If awareness can improve decisions, then here's helpful information: MIT researchers studied 54 ChatGPT users over four months, and found that using an A.I. assistant to "write" an essay can cause brain atrophy: Like unused muscles, ChatGPT users' brains forget how to work. ChatGPT makes you 60% faster at completing tasks, but it reduces the "germane cognitive load" needed for actual learning by 32%. Minutes after "writing" an essay with ChatGPT, 83.3% of users could not quote from the essay.
In other words, by using A.I., you trade short-term speed for long-term brain function.

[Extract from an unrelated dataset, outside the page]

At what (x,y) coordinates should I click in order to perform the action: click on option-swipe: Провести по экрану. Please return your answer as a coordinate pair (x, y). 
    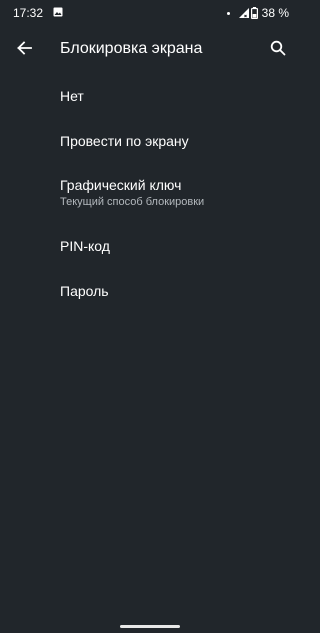
    Looking at the image, I should click on (150, 142).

Over half of surveyed college students have used A.I. tools to complete assignments of exams.
A.I.'s ECOLOGICAL CONSEQUENCES
Using ChatGPT also has ecological consequences, since manufacturing devices and infrastructure involves energy-guzzling, toxic waste emitting stuff like electricity, extractions, smelting, chemicals and intercontinental shipping. Accessing an A.I. requires a (manufactured) computer, access networks-- and data storage centers.

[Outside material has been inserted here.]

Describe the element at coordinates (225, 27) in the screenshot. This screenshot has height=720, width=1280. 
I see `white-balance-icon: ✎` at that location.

A.I. guzzles water. What makes A.I. so thirsty? Professor Shaolei Ren, at UC/Riverside's Electrical & Computer Engineering Dept., calculated the water that data centers use to cool servers. (He did not consider the water used to manufacture computers). He found that training ChatGPT-3 in Microsoft's high-end data centers can directly evaporate 700,000 liters (185,000 gallons) of water. Then, for every 10-50 queries, GPT-3 uses roughly 16 ounces of water. With billions of queries, this adds up.
See Asianometry's excellent report about The Big Data Center Water Problem.

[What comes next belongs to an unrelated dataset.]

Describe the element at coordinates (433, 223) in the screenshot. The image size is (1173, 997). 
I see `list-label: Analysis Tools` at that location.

Andrew Nikiforuk explains that while it clouds human wisdom, artificial intelligence devours vast energy. The Wall Street Journal reports that A.I.'s data centers are pushing the power grid to what could become a breaking point.
What happens when people live near a data storage center? Read how Elon Musk's massive xAI data center impacts people in Memphis, Tennessee. For starters, it burns enough gas to power a small city, with no permits and no pollution controls. In Oregon, one of the state's smallest utilities has become one of its biggest polluters-- because of Amazon data centers.
In The Staggering Ecological Impacts of Computation and the Cloud, Steven Gonzalez Monserrate reports that "the Cloud now has a greater carbon footprint than the airline industry."
THE BOTTOM LINES
Protect your brain. Protect your children's brains. Protect our water and ecosystems.